Institute for Molecular Bioscience, The University of Queensland, Brisbane, Queensland 4072, Australia.
Australian Research Council Centre of Excellence for Innovations in Peptide and Protein Science, The University of Queensland, Brisbane, Queensland 4072, Australia.
ACS Chem Biol. 2021 Feb 19;16(2):414-428. doi: 10.1021/acschembio.0c00988. Epub 2021 Feb 3.
Peptides are being developed as targeted anticancer drugs to modulate cytosolic protein-protein interactions involved in cancer progression. However, their use as therapeutics is often limited by their low cell membrane permeation and/or inability to reach cytosolic targets. Conjugation to cell penetrating peptides has been successfully used to improve the cytosolic delivery of high affinity binder peptides, but cellular uptake does not always result in modulation of the targeted pathway. To overcome this limitation, we developed "angler peptides" by conjugating KD3, a noncell permeable but potent and specific peptide inhibitor of p53:MDM2 and p53:MDMX interactions, with a set of cyclic cell-penetrating peptides. We examined their binding affinity for MDM2 and MDMX, the cell entry mechanism, and role in reactivation of the p53 pathway. We identified two angler peptides, cTAT-KD3 and cR10-KD3, able to activate the p53 pathway in cancer cells. cTAT-KD3 entered cells via endocytic pathways, escaped endosomes, and activated the p53 pathway in breast (MCF7), lung (A549), and colon (HCT116) cancer cell lines at concentrations in the range of 1-12 μM. cR10-KD3 reached the cytosol via direct membrane translocation and activated the p53 pathway at 1 μM in all the tested cell lines. Our work demonstrates that nonpermeable anticancer peptides can be delivered into the cytosol and inhibit intracellular cancer pathways when they are conjugated with stable cell penetrating peptides. The mechanistic studies suggest that direct translocation leads to less toxicity, higher cytosol delivery at lower concentrations, and lower dependencies on the membrane of the tested cell line than occurs for an endocytic pathway with endosomal escape. The angler strategy can rescue high affinity peptide binders identified from high throughput screening and convert them into targeted anticancer therapeutics, but investigation of their cellular uptake and cell death mechanisms is essential to confirming modulation of the targeted cancer pathways.

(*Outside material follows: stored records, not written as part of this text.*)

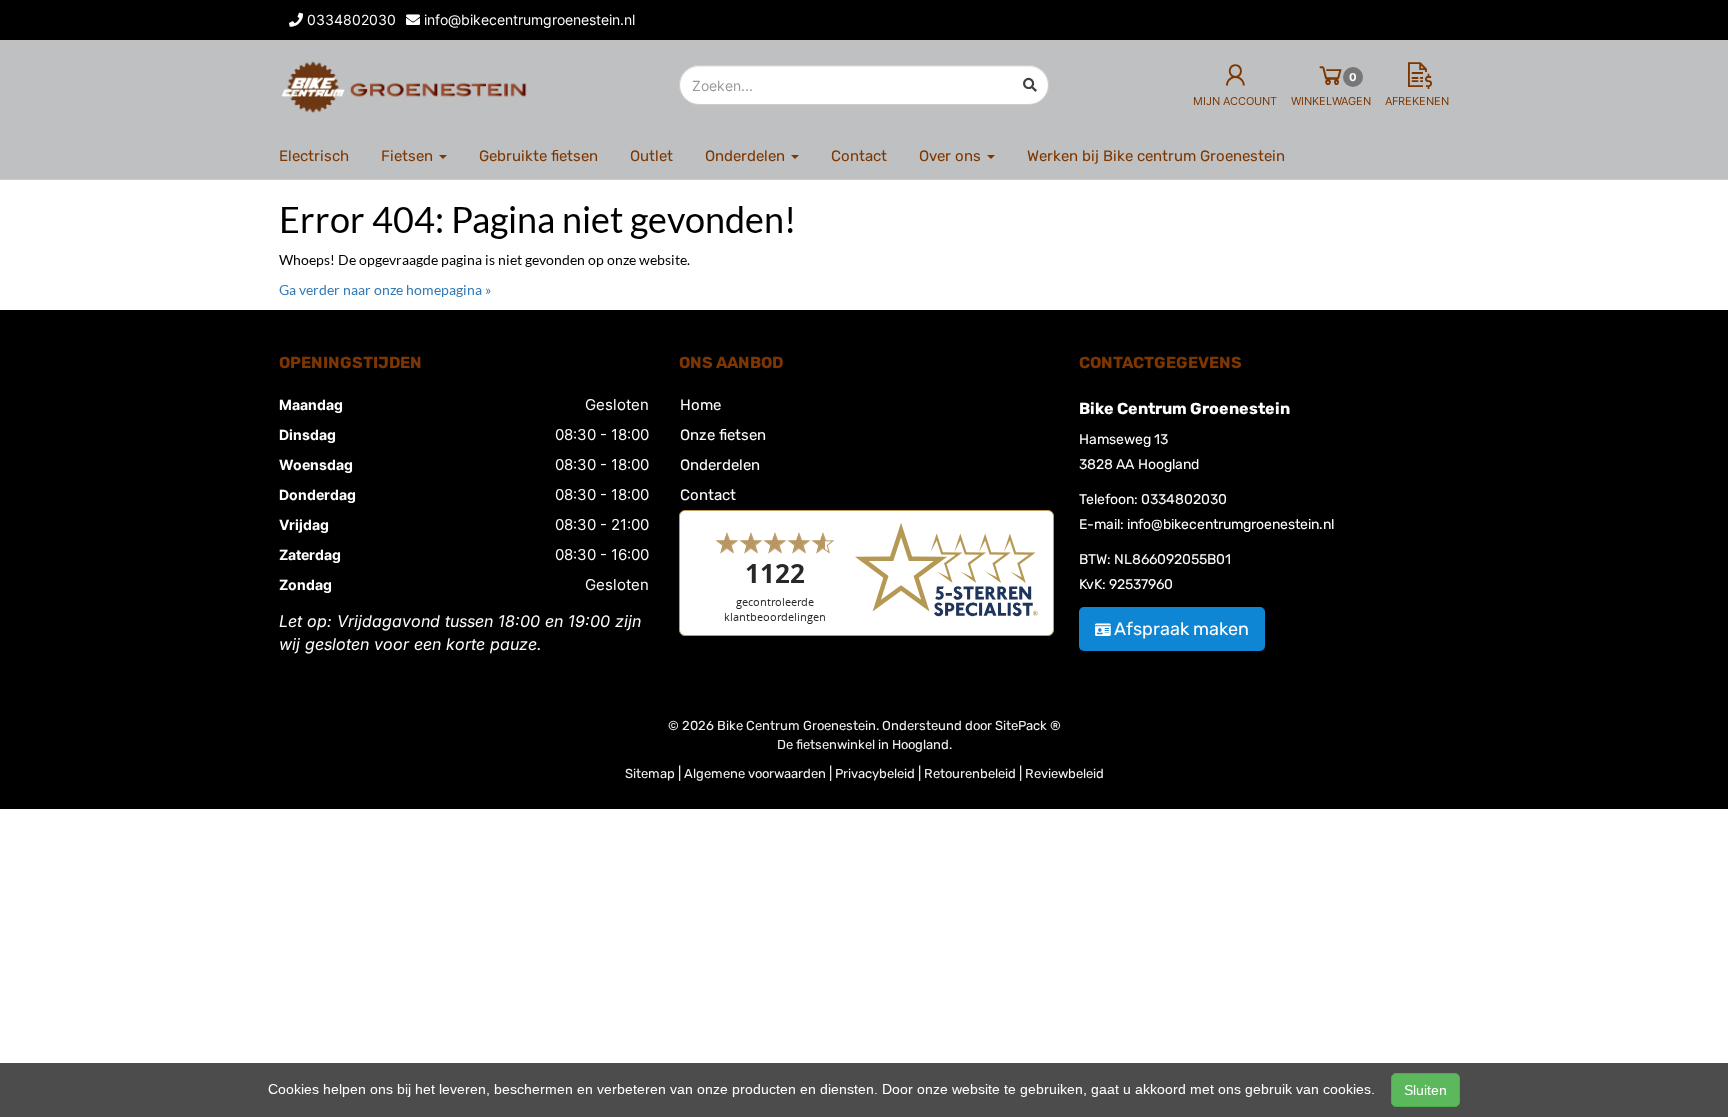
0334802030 (1184, 499)
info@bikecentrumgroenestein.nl (1230, 524)
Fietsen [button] (409, 156)
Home (700, 405)
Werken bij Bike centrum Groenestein (1156, 156)
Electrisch (314, 156)
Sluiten (1425, 1090)
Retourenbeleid (970, 773)
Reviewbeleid (1064, 773)
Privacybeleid (875, 773)
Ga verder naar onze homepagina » (385, 289)
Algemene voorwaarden (755, 773)
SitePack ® (1028, 725)
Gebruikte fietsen (538, 156)
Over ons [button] (952, 156)
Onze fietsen (723, 435)
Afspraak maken (1181, 629)
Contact (859, 156)
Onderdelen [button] (747, 156)
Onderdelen (720, 465)
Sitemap (650, 773)
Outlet (651, 156)
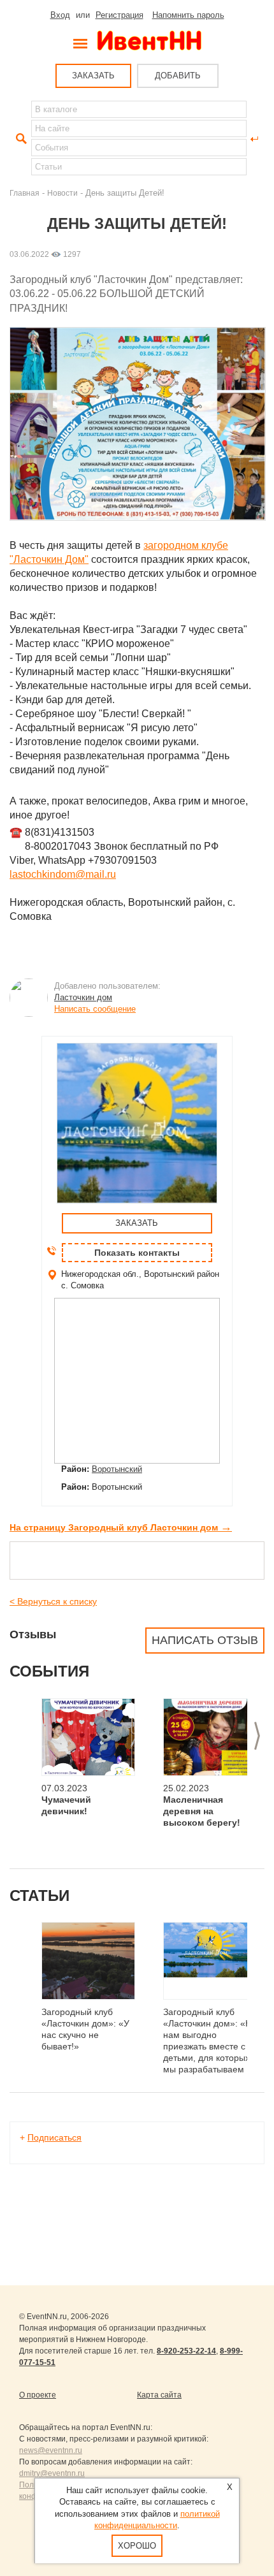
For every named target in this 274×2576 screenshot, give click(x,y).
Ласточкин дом (83, 997)
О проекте (37, 2394)
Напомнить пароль (188, 15)
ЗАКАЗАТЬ (93, 75)
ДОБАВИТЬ (178, 75)
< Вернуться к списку (53, 1601)
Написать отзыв (205, 1640)
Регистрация (119, 15)
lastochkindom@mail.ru (63, 874)
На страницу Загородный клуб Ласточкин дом (121, 1527)
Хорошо (137, 2546)
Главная (25, 193)
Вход (60, 15)
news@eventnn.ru (50, 2450)
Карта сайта (159, 2394)
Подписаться (54, 2137)
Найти (20, 139)
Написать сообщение (95, 1009)
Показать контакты (137, 1253)
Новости (62, 193)
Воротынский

肽类正在被开发为靶向抗癌药物,以调节参与癌症进展的细胞质蛋白-蛋白相互作用。然而,它们作为治疗剂的应用常常受到其低细胞膜通透性和/或无法到达细胞质靶标的限制。与细胞穿透肽缀合已成功用于提高高亲和力结合肽的细胞质递送,但细胞摄取并不总是导致靶向途径的调节。为了克服这一限制,我们通过将 KD3(一种非细胞渗透性但强效和特异的 p53:MDM2 和 p53:MDMX 相互作用的肽抑制剂)与一组环状细胞穿透肽缀合,开发了“鱼钩肽”。我们研究了它们与 MDM2 和 MDMX 的结合亲和力、细胞进入机制以及在重新激活 p53 途径中的作用。我们鉴定了两种鱼钩肽,cTAT-KD3 和 cR10-KD3,它们能够激活癌细胞中的 p53 途径。cTAT-KD3 通过内吞途径进入细胞,从内涵体中逃逸,并在浓度为 1-12 μM 的范围内激活乳腺癌(MCF7)、肺癌(A549)和结肠癌(HCT116)癌细胞系中的 p53 途径。cR10-KD3 通过直接跨膜易位到达细胞质,并在所有测试的细胞系中以 1 μM 的浓度激活 p53 途径。我们的工作表明,当与稳定的细胞穿透肽缀合时,非渗透性抗癌肽可以递送到细胞质中并抑制细胞内癌症途径。机制研究表明,直接易位导致毒性降低、在较低浓度下更高的细胞质递送以及对测试细胞系的膜的依赖性降低,而不是发生具有内涵体逃逸的内吞途径。鱼钩策略可以挽救从高通量筛选中鉴定出的高亲和力肽结合物,并将其转化为靶向抗癌治疗剂,但研究其细胞摄取和细胞死亡机制对于确认靶向癌症途径的调节至关重要。